After the gathering in Manchester was marked by various ideological factions trying to push the party in different directions on areas such as tax cuts and culture wars, defeat in Tamworth and Mid Bedfordshire has seemingly reinvigorated all sides.

With Liz Truss due to set out her own “alternative budget” a week before Jeremy Hunt’s autumn statement, pressure is likely to increase on the chancellor to make major cuts to income and inheritance taxes.

Some MPs, however, believe this would be a big mistake. “We can’t head back into the Poundland Thatcherism of Truss,” said one. “MPs are obviously jittery. There is no enthusiasm for Labour but also an absence of any apparent strategy from the government. If we get it wrong, we risk turning a challenging situation into a disaster.”

Another backbencher argued that Sunak’s strategy of focusing on cutting inflation rather than taxes was the right one. “The parliamentary party needs to unite behind our excellent prime minister,” they said.

But another MP said Tory voters stayed at home during the byelections “probably because they don’t believe the government is delivering Conservative governance”. They added: “That needs to change rapidly, especially in the area of taxation – all eyes are now on Jeremy Hunt’s autumn statement.”

Danny Kruger, the Devizes MP and co-chair of the right-leaning New Conservatives group, said Sunak needed to be “more coherent, more robust and braver” on areas such as transgender rights and migration, as well as tax cuts.

“I really do believe that the PM wants to do the right thing in this, I think he is constrained by opinion in Whitehall, in the civil service and to a degree on our benches as well,” Kruger told the BBC.

Some Tory figures are less openly supportive of Sunak, even obliquely.

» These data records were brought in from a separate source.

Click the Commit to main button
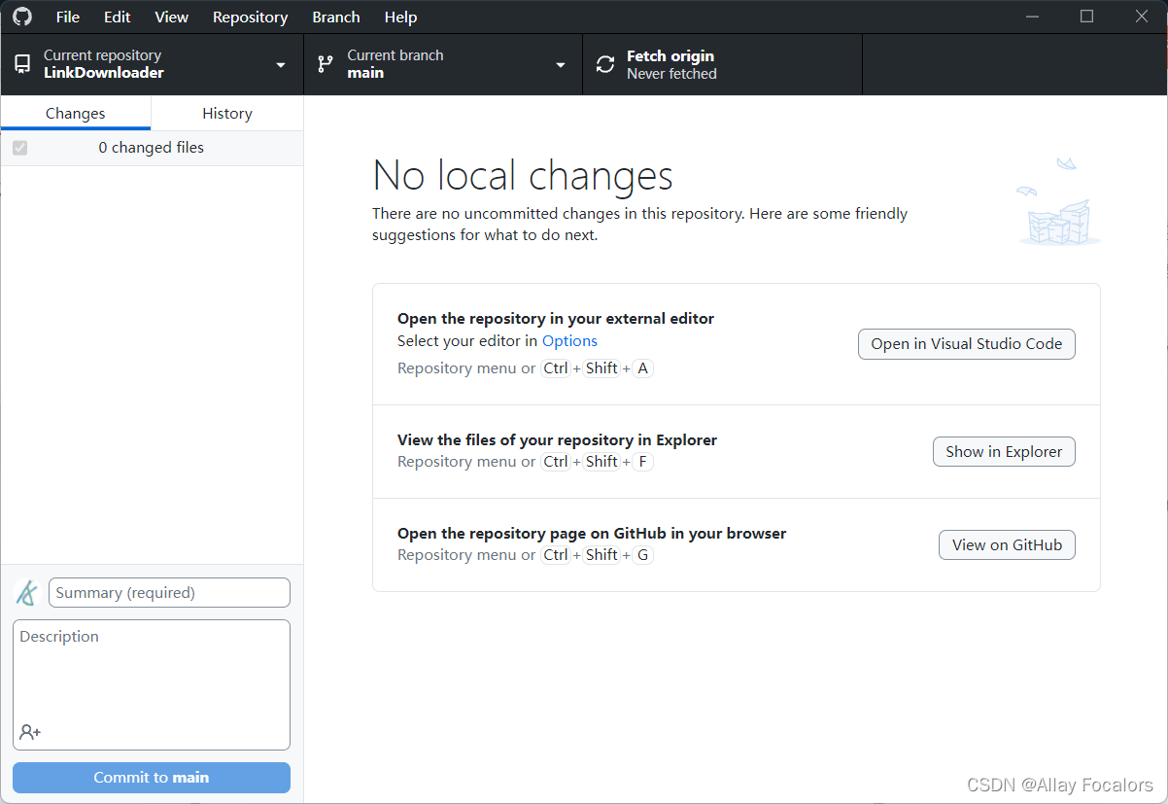 [x=151, y=777]
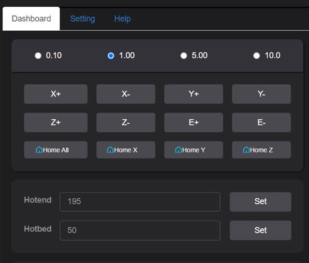Go to the Dashboard tab
This screenshot has height=263, width=309.
pyautogui.click(x=31, y=19)
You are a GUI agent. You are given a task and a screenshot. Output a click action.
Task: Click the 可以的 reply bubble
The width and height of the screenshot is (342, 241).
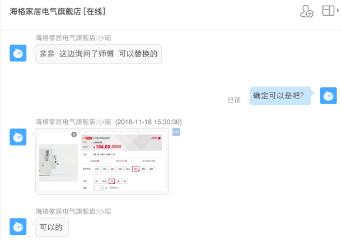click(x=51, y=227)
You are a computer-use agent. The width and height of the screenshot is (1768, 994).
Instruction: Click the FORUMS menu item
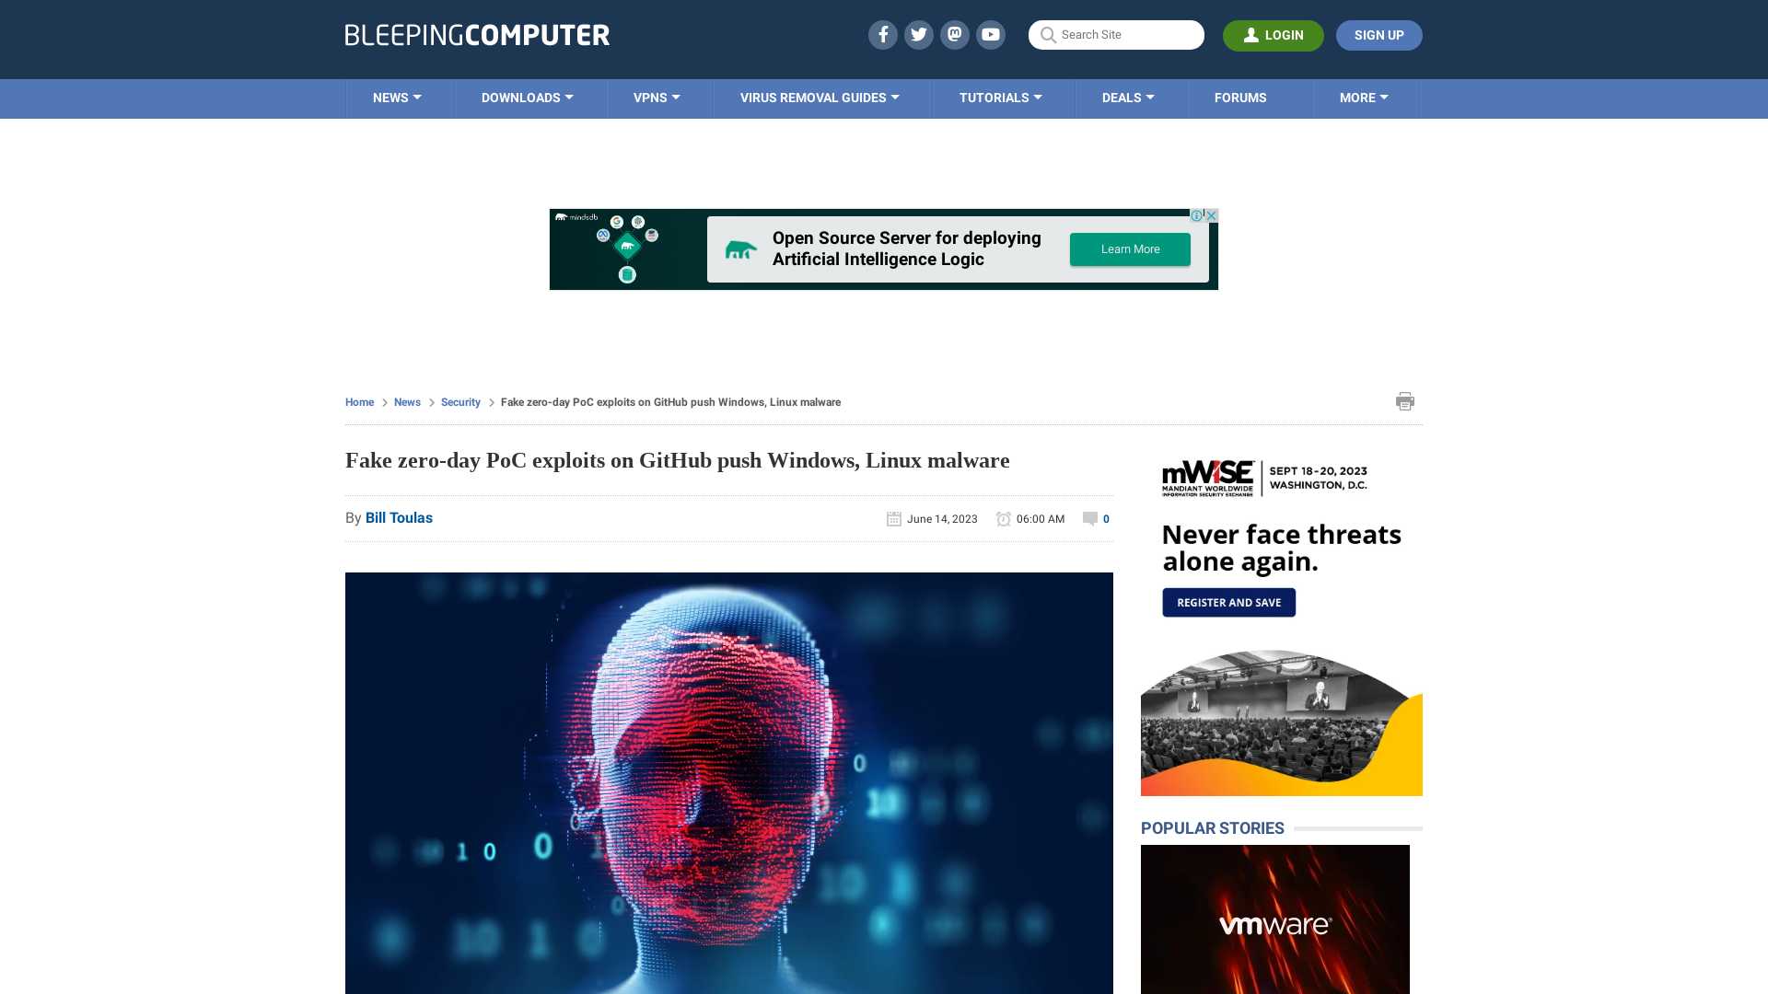[1239, 97]
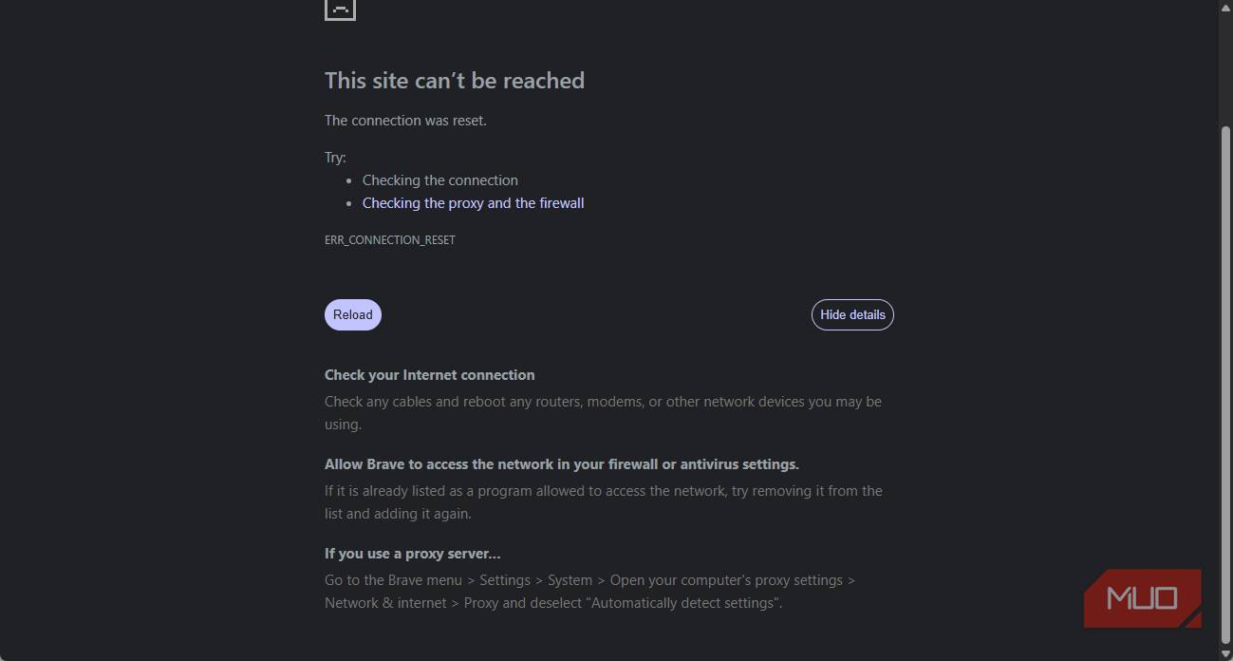The height and width of the screenshot is (661, 1233).
Task: Click the Brave menu proxy settings instructions
Action: pos(589,592)
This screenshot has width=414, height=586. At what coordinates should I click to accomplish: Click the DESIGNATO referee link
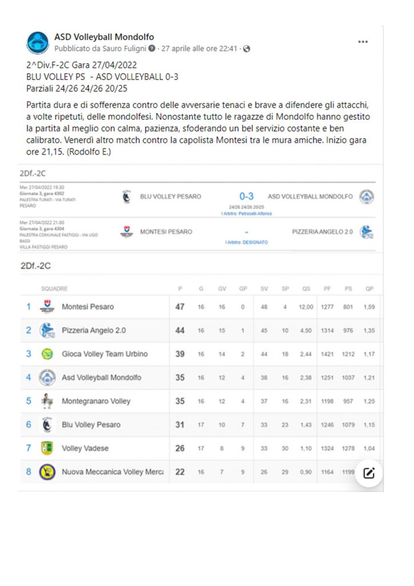click(255, 243)
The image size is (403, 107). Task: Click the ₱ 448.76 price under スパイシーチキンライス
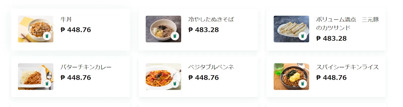[x=331, y=77]
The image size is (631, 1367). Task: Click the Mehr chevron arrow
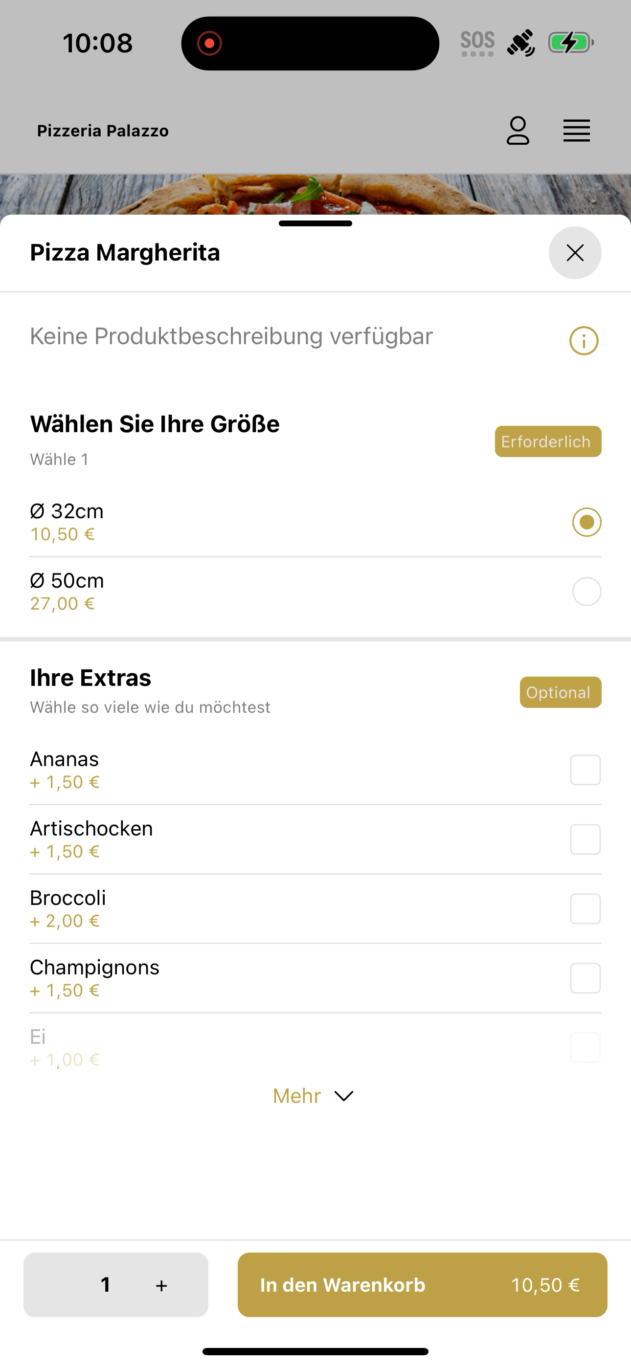coord(344,1096)
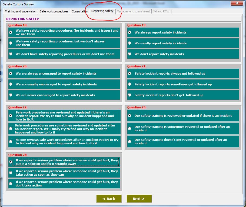Screen dimensions: 246x207
Task: Click the Next button
Action: 139,199
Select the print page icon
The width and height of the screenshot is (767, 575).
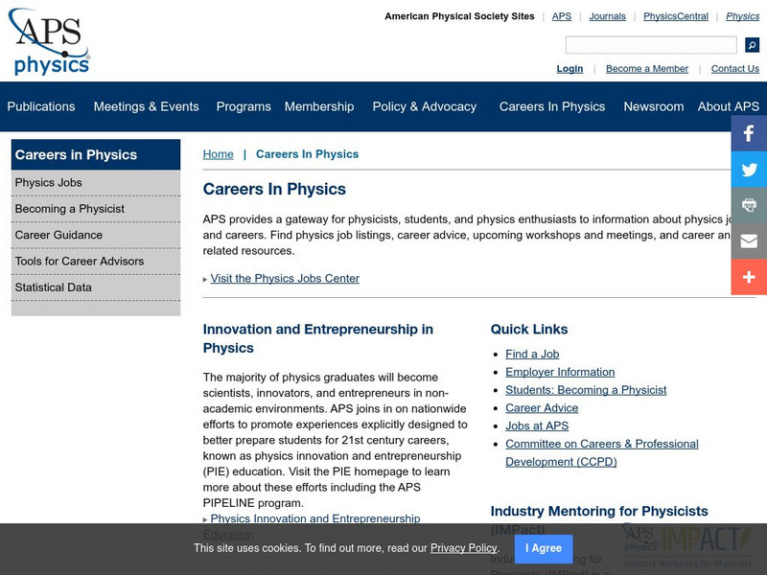pos(748,205)
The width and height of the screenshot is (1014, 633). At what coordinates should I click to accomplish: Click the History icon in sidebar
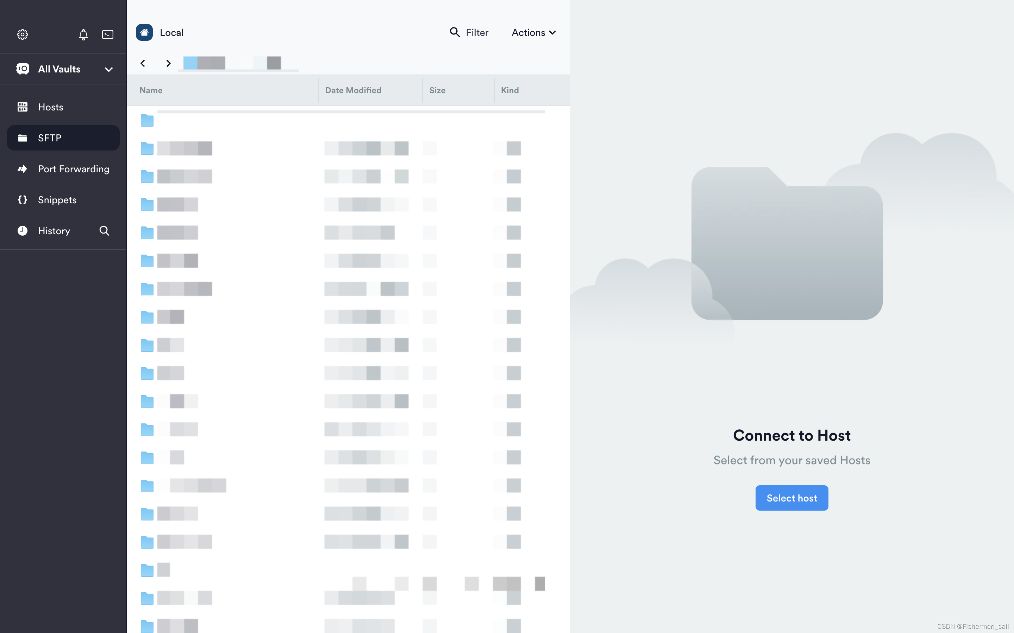point(23,230)
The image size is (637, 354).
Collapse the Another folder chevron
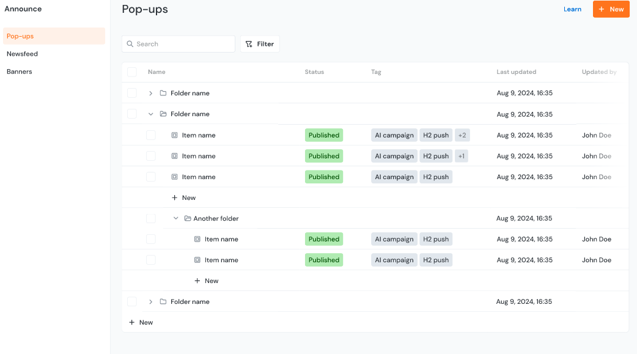point(176,218)
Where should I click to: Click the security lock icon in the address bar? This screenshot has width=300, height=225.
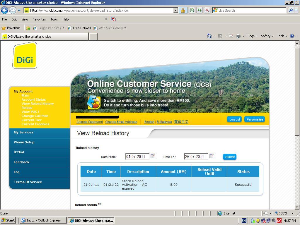click(183, 10)
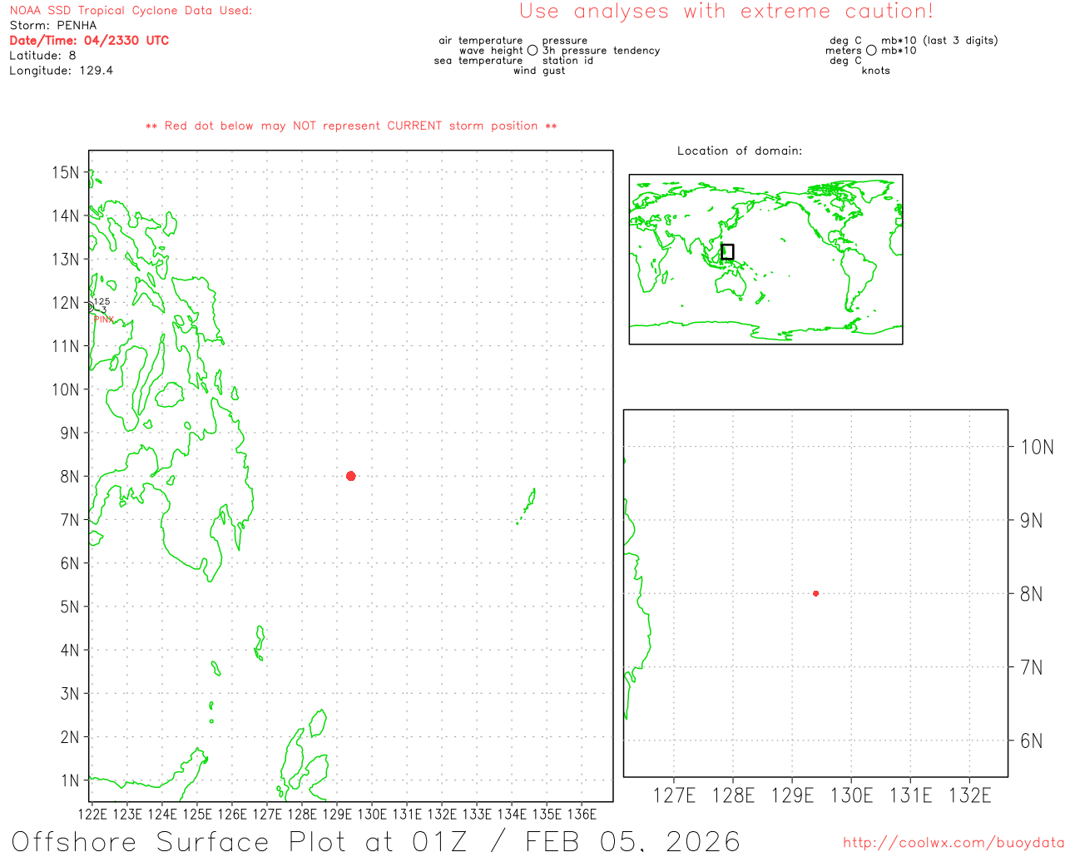Click the red PINX station id label
Viewport: 1065px width, 852px height.
click(104, 320)
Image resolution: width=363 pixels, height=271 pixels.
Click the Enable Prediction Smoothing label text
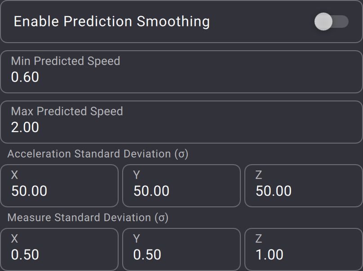click(x=111, y=22)
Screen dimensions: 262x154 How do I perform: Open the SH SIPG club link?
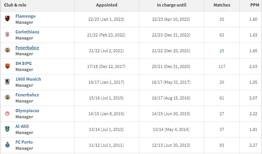click(x=24, y=63)
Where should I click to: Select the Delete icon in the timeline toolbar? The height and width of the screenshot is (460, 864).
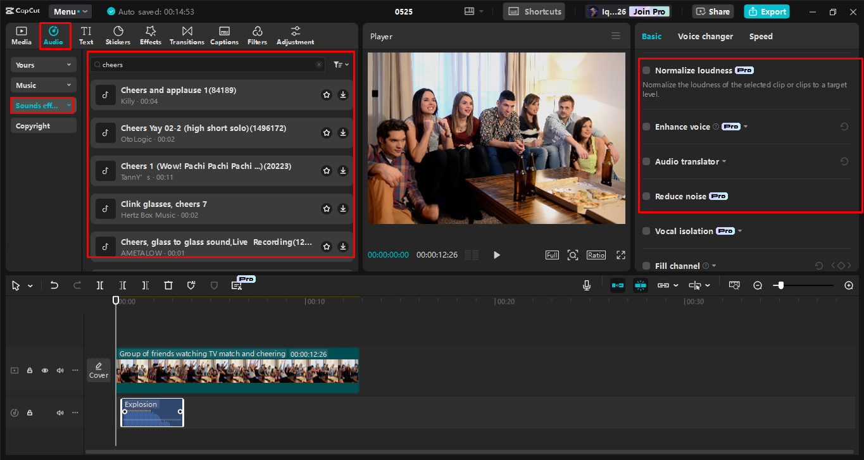point(168,285)
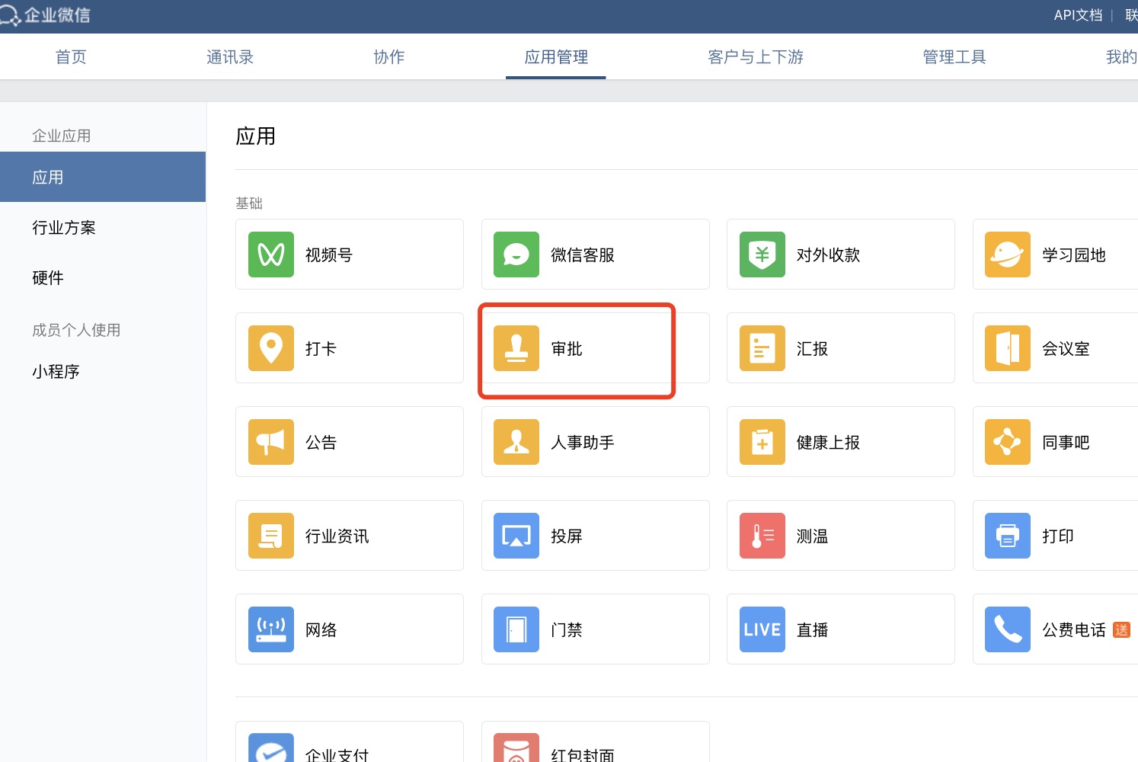Click the 微信客服 chat bubble icon
Viewport: 1138px width, 762px height.
click(516, 255)
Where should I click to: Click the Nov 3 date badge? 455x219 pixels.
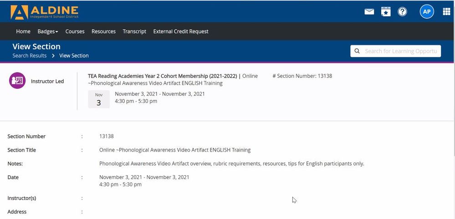[x=99, y=99]
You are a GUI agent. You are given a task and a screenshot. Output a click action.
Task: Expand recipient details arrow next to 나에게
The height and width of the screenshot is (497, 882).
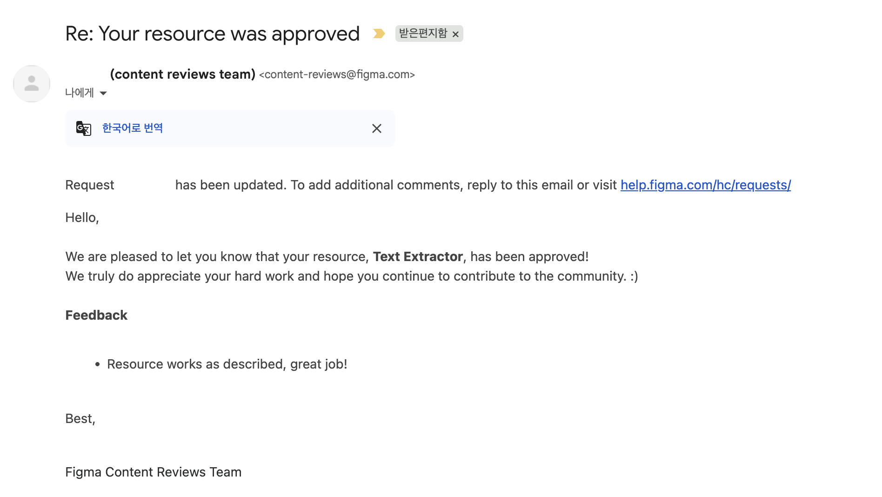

David Frost, the Brexit negotiator-turned peer, called the byelection results “extremely bad”, adding: “These results show that the national polls are broadly correct and that a strategy of denial is unlikely to work.”

Nonetheless, there appears to be almost no appetite to try to unseat Sunak and install what would be a sixth Conservative prime minister in the past seven years.

Miriam Cates, who co-chairs the New Conservatives with Kruger, told the Guardian it would be “crazy to consider leadership change”, adding: “But we need a king’s speech full of truly Conservative legislation that will appeal to our voters, voters who are currently minded to stay at home.”

Even those loyal to Truss and Boris Johnson accept that Sunak will lead the Conservatives into the election. “No one is seriously thinking about [removing Sunak],” an ally of Truss said. “It would be preposterous.”

That does, however, leave the party in something of a bind, beset by warring factions and notably unenthused by Sunak’s self-styled reinvention as the man to transform British politics.

The MP who campaigned in Tamworth noted the sheer numbers Labour could call on, recalling the sight of a shadow minister knocking on doors surrounded by a “rugby scrum” of activists.

The depleted Tory ranks were, in contrast, “a big worry”, they said: “Winning elections is a matter of muscle memory as much as anything, and if you lose that it’s hard to get it back.”